# shows for the late summer and fall



## Megora (Jun 7, 2010)

I would take it one month at a time - and really make sure you have a mentor or somebody in your area (within the breed) to lean on for advice (particularly socialization, training, and grooming). Even with young pups in their first shows - you will be going up against really well groomed and professionally handled dogs. 

Starting out with a smaller show with a young puppy - might help your confidence, if this is your first time out. Might be good for the pup's confidence as well (or training if your pup is like mine was and full of it). 

Personally speaking - I would aim for 1 show every month. ...


----------



## cubbysan (Mar 13, 2007)

Wow, you really have an aggressive schedule. Please remember to have some fun and enjoy puppyhood.

My puppy is now 15 months old. We have done ( breeder handled ) two puppy shows, and gotten her CGC. We are now going to let her grow up, because she still looks too much like a puppy to be competing against adult looking dogs.

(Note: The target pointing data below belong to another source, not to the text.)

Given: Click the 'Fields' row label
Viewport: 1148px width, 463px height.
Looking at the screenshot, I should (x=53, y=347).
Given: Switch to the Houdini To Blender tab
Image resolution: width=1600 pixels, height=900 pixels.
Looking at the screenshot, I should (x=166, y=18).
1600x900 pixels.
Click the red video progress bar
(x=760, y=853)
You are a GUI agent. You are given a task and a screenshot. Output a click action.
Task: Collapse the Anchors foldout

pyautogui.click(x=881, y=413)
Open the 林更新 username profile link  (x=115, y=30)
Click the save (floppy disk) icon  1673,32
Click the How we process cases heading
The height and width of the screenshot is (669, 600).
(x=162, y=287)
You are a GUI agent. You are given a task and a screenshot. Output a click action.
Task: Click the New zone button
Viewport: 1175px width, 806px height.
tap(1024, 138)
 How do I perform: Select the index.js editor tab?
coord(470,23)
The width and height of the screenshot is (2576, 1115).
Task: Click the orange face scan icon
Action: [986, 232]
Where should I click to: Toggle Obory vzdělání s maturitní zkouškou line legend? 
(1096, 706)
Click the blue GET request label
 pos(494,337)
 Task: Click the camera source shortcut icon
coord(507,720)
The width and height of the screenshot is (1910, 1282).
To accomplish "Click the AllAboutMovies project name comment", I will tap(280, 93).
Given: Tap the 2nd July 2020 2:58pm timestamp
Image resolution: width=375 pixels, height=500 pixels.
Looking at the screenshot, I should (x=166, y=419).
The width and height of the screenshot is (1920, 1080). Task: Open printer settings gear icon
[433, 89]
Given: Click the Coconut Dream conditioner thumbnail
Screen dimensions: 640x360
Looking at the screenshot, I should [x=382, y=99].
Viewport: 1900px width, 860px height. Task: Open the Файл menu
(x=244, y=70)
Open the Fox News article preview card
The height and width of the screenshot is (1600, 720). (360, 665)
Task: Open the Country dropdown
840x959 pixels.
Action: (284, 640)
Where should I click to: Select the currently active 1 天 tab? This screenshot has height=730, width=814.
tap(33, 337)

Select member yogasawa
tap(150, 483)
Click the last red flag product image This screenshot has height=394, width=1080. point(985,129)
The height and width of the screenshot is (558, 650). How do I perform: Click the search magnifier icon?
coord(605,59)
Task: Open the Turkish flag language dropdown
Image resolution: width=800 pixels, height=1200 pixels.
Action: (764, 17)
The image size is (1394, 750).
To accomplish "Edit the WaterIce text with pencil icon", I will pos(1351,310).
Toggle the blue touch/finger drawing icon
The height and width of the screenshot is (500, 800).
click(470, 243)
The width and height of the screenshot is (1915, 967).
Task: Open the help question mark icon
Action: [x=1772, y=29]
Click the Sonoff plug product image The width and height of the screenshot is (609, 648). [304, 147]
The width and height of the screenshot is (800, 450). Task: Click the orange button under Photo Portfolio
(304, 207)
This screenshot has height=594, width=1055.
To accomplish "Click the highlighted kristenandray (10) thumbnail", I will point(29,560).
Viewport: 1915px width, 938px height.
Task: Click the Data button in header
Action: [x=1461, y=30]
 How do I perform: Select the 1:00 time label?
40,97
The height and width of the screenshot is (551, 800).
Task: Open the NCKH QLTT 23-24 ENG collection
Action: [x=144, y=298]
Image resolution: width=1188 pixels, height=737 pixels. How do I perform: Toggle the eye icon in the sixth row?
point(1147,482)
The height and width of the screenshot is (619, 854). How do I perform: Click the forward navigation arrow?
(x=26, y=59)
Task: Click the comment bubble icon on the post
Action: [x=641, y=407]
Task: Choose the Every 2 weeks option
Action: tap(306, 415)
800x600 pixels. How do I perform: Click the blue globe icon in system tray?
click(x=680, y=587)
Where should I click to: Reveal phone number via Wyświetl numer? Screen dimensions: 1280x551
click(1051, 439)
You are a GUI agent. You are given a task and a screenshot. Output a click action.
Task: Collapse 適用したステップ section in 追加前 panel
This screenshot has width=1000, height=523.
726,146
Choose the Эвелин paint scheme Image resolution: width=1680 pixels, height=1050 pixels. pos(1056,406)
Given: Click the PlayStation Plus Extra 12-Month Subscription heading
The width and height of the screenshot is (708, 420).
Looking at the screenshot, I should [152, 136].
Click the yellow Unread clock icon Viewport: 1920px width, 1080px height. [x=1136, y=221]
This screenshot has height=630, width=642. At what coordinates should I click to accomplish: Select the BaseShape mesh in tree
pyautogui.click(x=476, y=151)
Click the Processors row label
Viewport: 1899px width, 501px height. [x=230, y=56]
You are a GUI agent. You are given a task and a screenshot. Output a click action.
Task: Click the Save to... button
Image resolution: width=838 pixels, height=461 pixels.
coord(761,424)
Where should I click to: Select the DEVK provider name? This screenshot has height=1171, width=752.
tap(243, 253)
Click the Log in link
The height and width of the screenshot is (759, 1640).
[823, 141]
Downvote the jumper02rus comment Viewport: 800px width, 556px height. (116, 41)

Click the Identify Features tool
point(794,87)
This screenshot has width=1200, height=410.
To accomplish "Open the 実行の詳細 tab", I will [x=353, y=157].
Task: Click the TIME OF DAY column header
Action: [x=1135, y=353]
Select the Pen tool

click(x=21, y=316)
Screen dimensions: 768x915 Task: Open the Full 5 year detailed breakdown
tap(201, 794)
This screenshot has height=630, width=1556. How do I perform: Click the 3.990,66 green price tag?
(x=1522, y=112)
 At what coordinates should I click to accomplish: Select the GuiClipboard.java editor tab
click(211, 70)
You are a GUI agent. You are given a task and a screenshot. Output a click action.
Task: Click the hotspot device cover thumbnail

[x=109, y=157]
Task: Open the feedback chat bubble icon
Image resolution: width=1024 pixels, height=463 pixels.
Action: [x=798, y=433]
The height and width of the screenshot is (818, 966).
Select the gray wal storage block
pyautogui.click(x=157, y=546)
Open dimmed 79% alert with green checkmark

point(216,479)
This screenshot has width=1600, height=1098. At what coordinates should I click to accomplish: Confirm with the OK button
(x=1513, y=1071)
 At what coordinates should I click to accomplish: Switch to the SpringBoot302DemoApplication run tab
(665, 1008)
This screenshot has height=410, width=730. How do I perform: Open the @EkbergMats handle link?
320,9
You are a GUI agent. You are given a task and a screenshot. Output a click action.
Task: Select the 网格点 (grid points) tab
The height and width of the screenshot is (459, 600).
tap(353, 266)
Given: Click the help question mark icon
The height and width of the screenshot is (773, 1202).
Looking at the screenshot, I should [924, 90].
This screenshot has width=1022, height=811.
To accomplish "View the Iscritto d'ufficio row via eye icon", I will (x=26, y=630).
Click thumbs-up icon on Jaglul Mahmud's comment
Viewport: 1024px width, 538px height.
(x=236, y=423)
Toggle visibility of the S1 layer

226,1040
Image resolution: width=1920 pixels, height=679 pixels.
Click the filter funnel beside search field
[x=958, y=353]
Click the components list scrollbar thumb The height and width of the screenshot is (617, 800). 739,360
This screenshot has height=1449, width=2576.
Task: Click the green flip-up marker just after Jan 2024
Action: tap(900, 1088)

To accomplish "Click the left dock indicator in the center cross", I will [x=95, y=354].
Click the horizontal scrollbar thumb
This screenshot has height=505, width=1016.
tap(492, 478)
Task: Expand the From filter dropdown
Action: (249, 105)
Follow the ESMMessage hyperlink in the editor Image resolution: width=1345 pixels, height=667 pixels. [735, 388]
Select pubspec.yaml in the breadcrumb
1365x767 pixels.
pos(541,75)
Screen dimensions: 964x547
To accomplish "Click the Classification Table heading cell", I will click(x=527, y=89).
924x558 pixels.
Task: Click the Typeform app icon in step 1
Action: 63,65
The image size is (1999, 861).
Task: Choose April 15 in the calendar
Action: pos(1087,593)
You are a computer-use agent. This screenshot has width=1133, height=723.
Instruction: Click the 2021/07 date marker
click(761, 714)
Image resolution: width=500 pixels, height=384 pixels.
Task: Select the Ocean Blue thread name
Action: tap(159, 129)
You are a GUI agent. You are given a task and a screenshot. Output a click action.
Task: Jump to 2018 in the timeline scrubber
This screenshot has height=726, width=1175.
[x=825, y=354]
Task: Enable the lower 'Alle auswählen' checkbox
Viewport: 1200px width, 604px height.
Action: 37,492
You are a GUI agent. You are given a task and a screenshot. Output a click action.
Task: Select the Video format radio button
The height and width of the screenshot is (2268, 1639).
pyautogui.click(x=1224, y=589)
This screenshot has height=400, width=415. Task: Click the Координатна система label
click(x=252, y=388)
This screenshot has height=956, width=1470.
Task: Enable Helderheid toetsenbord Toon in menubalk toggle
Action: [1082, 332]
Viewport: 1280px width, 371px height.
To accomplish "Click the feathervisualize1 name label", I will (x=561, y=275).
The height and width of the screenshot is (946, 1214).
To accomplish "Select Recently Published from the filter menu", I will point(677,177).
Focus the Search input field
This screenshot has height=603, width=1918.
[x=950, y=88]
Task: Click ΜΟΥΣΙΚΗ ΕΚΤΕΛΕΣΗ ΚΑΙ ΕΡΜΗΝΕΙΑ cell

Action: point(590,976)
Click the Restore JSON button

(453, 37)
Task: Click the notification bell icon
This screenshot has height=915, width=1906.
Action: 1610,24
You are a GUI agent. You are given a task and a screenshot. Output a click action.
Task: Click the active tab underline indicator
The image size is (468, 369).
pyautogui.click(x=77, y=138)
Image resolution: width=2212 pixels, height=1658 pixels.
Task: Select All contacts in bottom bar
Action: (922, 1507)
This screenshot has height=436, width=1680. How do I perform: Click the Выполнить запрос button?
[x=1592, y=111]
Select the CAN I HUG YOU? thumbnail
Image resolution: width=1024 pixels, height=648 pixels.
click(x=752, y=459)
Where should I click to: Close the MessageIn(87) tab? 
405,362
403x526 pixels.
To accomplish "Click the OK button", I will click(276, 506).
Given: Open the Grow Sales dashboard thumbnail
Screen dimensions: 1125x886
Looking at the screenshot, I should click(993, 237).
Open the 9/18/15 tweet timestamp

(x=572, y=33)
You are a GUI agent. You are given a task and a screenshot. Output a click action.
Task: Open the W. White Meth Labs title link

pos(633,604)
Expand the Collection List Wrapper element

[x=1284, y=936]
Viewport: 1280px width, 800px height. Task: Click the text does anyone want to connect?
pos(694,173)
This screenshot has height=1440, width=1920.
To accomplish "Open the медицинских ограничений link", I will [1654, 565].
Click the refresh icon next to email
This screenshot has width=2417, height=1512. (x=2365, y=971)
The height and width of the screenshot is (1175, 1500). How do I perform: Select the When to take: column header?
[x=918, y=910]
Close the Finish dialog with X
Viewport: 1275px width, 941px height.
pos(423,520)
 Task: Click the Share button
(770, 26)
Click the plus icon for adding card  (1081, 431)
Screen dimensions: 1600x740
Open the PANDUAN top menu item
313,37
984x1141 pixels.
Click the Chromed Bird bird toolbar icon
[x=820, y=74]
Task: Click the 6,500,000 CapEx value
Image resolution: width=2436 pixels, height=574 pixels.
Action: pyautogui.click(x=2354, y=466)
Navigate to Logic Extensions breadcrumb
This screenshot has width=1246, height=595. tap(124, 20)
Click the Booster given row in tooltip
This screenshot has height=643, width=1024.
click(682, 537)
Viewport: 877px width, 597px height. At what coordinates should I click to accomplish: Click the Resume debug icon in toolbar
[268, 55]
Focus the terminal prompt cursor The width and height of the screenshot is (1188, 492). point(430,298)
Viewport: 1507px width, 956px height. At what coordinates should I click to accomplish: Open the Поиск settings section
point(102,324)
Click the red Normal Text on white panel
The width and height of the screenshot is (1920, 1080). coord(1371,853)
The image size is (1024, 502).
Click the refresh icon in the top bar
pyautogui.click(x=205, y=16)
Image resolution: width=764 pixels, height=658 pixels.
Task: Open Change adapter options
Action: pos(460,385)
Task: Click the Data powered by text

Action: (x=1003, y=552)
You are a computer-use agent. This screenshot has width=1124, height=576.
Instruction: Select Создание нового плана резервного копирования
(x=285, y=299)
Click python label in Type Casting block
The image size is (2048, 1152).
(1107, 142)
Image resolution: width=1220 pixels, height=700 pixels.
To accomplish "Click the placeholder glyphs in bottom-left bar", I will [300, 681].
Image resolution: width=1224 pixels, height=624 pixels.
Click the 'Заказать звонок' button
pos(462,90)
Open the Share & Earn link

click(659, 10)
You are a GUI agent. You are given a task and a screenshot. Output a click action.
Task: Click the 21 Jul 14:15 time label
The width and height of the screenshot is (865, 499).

In the meantime, we are taking handling classes, learning grooming, will probably take some agility classes and making sure she is having a blast.


----------



## bethlehemgolden (Aug 2, 2014)

cubbysan said:


> Wow, you really have an aggressive schedule. Please remember to have some fun and enjoy puppyhood.


I am basically looking at this is my way of getting out of the house, and trying to get more active in my life. 

I guess I don't see that 1 show a month is a lot. I understand he probably won't win. I figured the more practice we have the better he and I will be. My breeder is mentoring me and said to just enjoy the time. Meet new people, that I'll learn a lot. 

I am looking forward to this. *39 more days until Kelvin comes home!*


----------



## Ljilly28 (Jan 22, 2008)

One of my goldens finished from puppy class at 12 months, and one wasn't even ready to be that competitive until 18 month but then finished lickity split. One I did way too much with as a puppy, and he didnt finish ever( didnt pass elbows & eyes). So much of the schedule comes from who the puppy is inside ( and yes outside too). 

For showing it is crucial to have the puppy bombproof and happy with the world by lavishing lots of time on good experiences with people, places, odd surface footing etc. My puppy's first show was at a weird dome place with wind tunnel doors, and some older dogs spooked at them, but he happily went in and out bc he had been so many, many odd places and had fun. Stay at a hotel/motel with your baby, ride on an elevator, have coffee at an outdoor cafe- create a stable baby. 

If you want to compete with the big kids from puppy class and win majors, you have to train really fun and really smart, so you have the skills of freestacking, hand stacking and gaiting polished and looking like the pup is little pro. You dont want to become like the parents on Dance Moms pushing the puppy too hard, so you also need to hike, play, get muddy and balance the work with the puppyhood. I worked with my puppy 5 days a week early before the workday for 30 minutes on show skills, and also went through STAR Puppy and CGC. However he also played in the frog pond, swam in the ocean and hiked in the woods daily too.


----------



## bethlehemgolden (Aug 2, 2014)

I am really not even thinking of possibly winning. I am more thinking that practice and socialization would be good for him. I love your suggestions on where to go and what to expose him to. 

I am new to this, and I know that he may not finish due to not passing health wise. Kelvin will be a family dog first and a show dog second. Thank you.


----------



## Ljilly28 (Jan 22, 2008)

I really like that pedigree a whole lot. Basco just won a nice BOB last weekend. There is no reason you cant win from puppy class as long as it is a side effect of having fun. That seems like a promising breeding.


----------